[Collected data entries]
· · ·

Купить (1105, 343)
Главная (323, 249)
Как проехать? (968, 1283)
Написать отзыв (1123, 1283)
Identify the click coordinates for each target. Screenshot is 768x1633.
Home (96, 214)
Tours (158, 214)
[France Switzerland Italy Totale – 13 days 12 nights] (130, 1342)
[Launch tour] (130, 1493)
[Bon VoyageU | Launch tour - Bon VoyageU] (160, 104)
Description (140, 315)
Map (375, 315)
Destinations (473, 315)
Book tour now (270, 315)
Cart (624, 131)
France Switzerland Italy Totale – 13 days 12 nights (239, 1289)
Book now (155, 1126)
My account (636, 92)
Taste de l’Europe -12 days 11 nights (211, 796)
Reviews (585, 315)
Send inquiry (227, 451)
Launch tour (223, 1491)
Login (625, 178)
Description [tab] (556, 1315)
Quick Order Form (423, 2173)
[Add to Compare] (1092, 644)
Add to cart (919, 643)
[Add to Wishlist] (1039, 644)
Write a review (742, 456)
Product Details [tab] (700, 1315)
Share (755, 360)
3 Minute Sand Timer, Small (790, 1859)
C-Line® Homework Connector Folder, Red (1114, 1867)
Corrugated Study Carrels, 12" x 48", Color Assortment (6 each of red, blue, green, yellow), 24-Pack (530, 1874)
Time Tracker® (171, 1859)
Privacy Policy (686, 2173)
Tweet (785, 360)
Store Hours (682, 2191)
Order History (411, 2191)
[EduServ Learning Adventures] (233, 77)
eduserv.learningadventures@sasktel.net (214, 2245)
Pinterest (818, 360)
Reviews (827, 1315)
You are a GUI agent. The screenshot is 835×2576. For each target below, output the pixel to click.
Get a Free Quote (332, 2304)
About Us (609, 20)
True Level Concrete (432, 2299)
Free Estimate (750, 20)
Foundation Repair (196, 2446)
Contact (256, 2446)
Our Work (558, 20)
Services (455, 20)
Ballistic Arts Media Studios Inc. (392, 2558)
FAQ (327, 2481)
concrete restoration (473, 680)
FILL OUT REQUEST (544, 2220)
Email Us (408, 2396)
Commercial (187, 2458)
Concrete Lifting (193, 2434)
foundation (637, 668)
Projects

· · ·

Repeat all of the records exactly.

■ Answer space:
Купить (1105, 343)
Главная (323, 249)
Как проехать? (968, 1283)
Написать отзыв (1123, 1283)
Identify the click coordinates for each target. Screenshot is 768x1633.
Home (96, 214)
Tours (158, 214)
[France Switzerland Italy Totale – 13 days 12 nights] (130, 1342)
[Launch tour] (130, 1493)
[Bon VoyageU | Launch tour - Bon VoyageU] (160, 104)
Description (140, 315)
Map (375, 315)
Destinations (473, 315)
Book tour now (270, 315)
Cart (624, 131)
France Switzerland Italy Totale – 13 days 12 nights (239, 1289)
Book now (155, 1126)
My account (636, 92)
Taste de l’Europe -12 days 11 nights (211, 796)
Reviews (585, 315)
Send inquiry (227, 451)
Launch tour (223, 1491)
Login (625, 178)
Description [tab] (556, 1315)
Quick Order Form (423, 2173)
[Add to Compare] (1092, 644)
Add to cart (919, 643)
[Add to Wishlist] (1039, 644)
Write a review (742, 456)
Product Details [tab] (700, 1315)
Share (755, 360)
3 Minute Sand Timer, Small (790, 1859)
C-Line® Homework Connector Folder, Red (1114, 1867)
Corrugated Study Carrels, 12" x 48", Color Assortment (6 each of red, blue, green, yellow), 24-Pack (530, 1874)
Time Tracker® (171, 1859)
Privacy Policy (686, 2173)
Tweet (785, 360)
Store Hours (682, 2191)
Order History (411, 2191)
[EduServ Learning Adventures] (233, 77)
eduserv.learningadventures@sasktel.net (214, 2245)
Pinterest (818, 360)
Reviews (827, 1315)
You are a GUI agent. The screenshot is 835×2576. For each target below, output the pixel to click.
Get a Free Quote (332, 2304)
About Us (609, 20)
True Level Concrete (432, 2299)
Free Estimate (750, 20)
Foundation Repair (196, 2446)
Contact (256, 2446)
Our Work (558, 20)
Services (455, 20)
Ballistic Arts Media Studios Inc. (392, 2558)
FAQ (327, 2481)
concrete restoration (473, 680)
FILL OUT REQUEST (544, 2220)
Email Us (408, 2396)
Commercial (187, 2458)
Concrete Lifting (193, 2434)
foundation (637, 668)
Projects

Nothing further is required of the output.